_WHAT IS REQUIRED_: Reproduce all the entries exactly and keep the pictures out.

───── SUPPLIED MATERIAL ─────

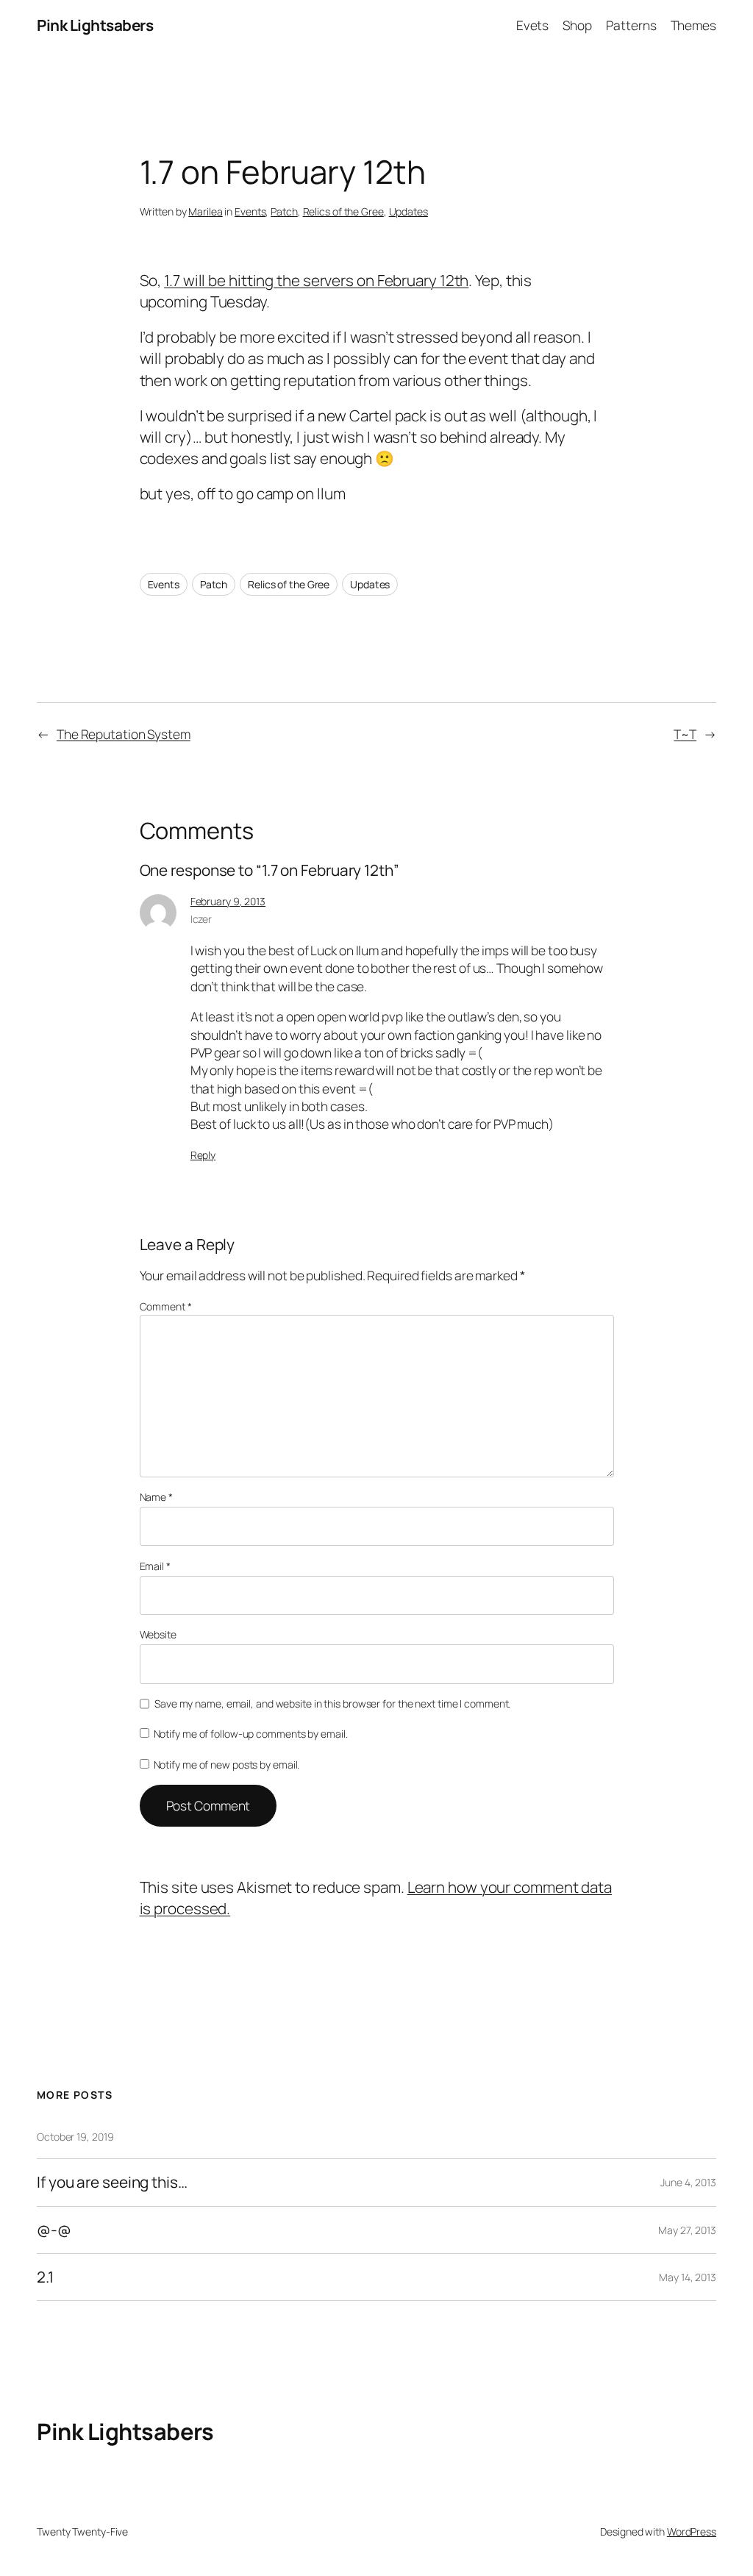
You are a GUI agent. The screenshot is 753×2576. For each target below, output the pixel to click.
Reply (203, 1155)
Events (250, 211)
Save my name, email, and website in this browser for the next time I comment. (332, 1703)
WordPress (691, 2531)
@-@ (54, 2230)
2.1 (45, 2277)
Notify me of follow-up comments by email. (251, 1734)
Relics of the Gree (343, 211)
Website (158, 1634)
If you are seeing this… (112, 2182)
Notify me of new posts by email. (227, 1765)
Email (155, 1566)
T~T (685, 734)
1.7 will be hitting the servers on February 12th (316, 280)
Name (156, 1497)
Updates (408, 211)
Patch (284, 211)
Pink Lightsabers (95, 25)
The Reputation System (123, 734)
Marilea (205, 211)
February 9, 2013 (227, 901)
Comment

─────

_SOLUTION TO THE EXERCISE_:
You are a GUI agent. The screenshot is 753×2576. For each target below, output the pixel to click.
Reply (203, 1155)
Events (250, 211)
Save my name, email, and website in this browser for the next time I comment. (332, 1703)
WordPress (691, 2531)
@-@ (54, 2230)
2.1 (45, 2277)
Notify me of follow-up comments by email. (251, 1734)
Relics of the Gree (343, 211)
Website (158, 1634)
If you are seeing this… (112, 2182)
Notify me of new posts by email. (227, 1765)
Email (155, 1566)
T~T (685, 734)
1.7 will be hitting the servers on February 12th (316, 280)
Name (156, 1497)
Updates (408, 211)
Patch (284, 211)
Pink Lightsabers (95, 25)
The Reputation System (123, 734)
Marilea (205, 211)
February 9, 2013 (227, 901)
Comment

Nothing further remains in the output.